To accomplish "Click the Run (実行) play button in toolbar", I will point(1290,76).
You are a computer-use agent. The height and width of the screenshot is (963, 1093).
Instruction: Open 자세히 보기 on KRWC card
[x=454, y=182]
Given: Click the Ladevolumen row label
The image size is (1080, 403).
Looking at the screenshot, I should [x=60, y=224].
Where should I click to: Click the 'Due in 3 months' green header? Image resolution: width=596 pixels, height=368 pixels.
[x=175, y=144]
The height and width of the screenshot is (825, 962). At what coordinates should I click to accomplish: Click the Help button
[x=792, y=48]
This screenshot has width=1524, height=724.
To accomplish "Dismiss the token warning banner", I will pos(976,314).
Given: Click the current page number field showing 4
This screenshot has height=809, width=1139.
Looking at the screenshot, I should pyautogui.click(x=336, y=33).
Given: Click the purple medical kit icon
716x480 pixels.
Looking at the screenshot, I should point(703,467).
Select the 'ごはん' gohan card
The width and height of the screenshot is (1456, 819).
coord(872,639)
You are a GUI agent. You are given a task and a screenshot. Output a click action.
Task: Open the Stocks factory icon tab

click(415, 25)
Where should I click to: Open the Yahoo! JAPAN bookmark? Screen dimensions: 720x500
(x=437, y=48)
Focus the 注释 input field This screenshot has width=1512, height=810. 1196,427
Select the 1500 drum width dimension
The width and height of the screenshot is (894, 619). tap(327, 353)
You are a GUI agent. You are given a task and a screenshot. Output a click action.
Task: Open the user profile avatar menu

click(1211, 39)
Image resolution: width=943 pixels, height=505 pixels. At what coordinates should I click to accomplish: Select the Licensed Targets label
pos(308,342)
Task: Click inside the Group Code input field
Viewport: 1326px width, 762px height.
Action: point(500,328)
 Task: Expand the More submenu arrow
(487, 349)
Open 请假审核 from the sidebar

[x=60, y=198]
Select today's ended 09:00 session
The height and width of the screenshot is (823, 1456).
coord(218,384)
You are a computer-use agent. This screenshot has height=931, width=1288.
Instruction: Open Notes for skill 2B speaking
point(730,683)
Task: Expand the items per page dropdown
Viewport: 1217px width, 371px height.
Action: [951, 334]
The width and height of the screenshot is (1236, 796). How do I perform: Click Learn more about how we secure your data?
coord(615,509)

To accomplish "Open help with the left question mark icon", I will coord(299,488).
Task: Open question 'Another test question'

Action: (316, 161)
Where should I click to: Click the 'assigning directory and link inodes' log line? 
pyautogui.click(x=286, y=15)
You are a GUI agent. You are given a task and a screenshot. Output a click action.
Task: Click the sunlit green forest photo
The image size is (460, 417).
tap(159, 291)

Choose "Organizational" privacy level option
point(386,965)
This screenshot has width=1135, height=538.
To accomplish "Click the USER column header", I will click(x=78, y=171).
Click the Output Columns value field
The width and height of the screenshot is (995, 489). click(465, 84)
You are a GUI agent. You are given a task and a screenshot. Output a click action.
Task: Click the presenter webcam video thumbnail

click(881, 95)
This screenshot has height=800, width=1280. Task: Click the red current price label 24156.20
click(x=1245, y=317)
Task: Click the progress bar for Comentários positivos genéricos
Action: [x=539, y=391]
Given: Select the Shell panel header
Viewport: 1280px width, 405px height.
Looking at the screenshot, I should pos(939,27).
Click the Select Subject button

_____

Directions =>
The answer must consist of every line from the entries above that contains the string "page".

Exercise response =>
Given: Click the current page number field showing 4
Task: Expand the items per page dropdown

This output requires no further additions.